• **Data excerpts**
====================

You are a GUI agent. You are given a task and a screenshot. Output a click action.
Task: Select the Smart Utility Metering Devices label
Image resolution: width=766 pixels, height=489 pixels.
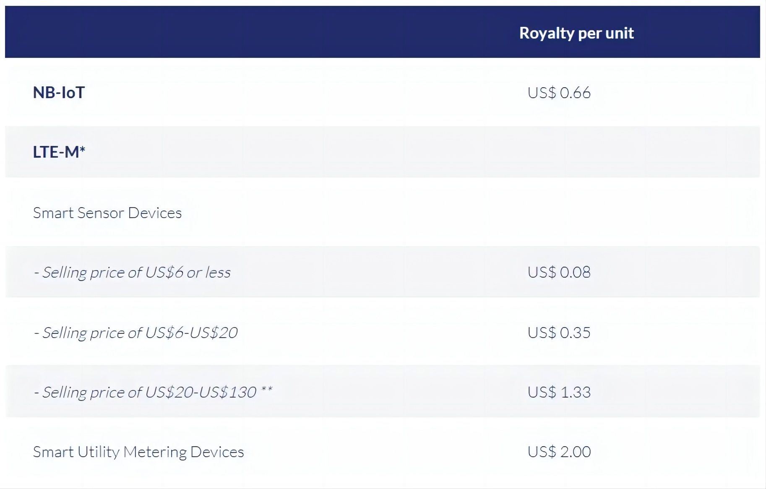(138, 452)
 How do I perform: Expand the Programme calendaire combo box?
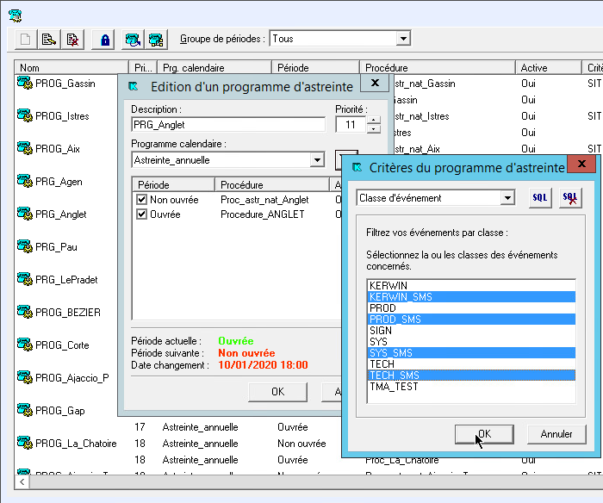317,160

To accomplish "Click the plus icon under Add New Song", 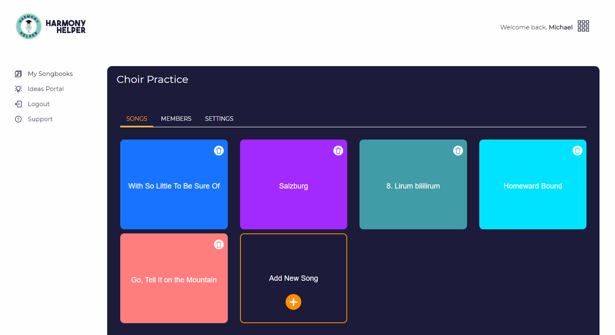I will [293, 302].
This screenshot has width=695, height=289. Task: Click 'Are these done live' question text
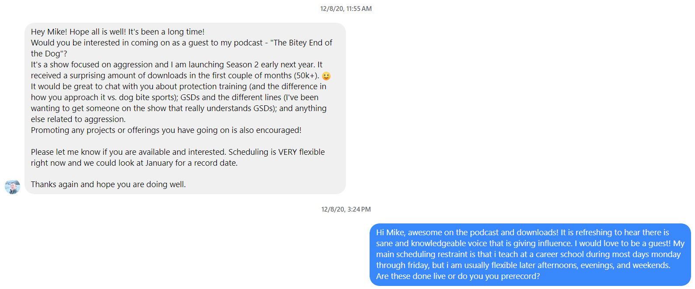tap(458, 276)
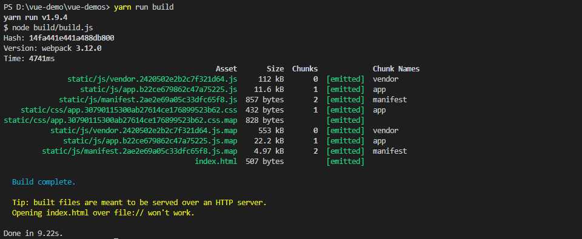
Task: Click the hash value 14fa441e441a488db800
Action: (x=72, y=38)
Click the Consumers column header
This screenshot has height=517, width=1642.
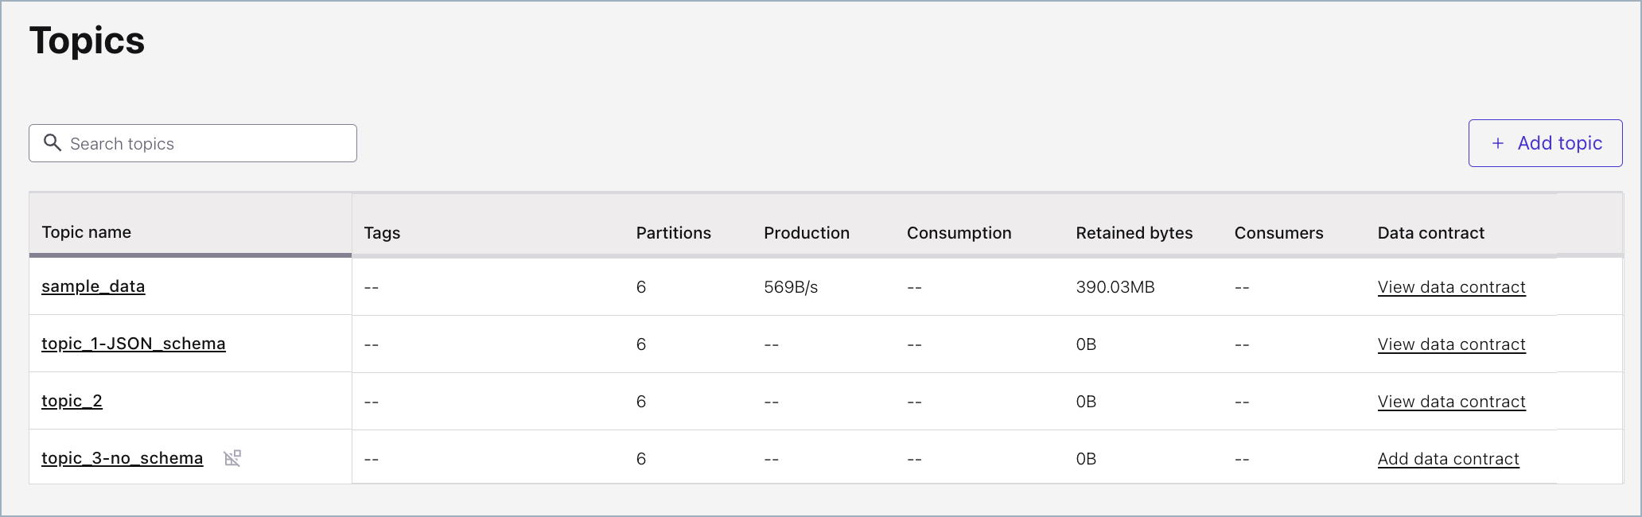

====================

• **What the exercise asks**
Could you convert the material from the line containing "Click the Consumers column header" through the end into a Markdown table with the columns Row and Line, numbering each line and leaving out blank lines and pictures?

• **Task output**
| Row | Line |
|---|---|
| 1 | Click the Consumers column header |
| 2 | This screenshot has height=517, width=1642. |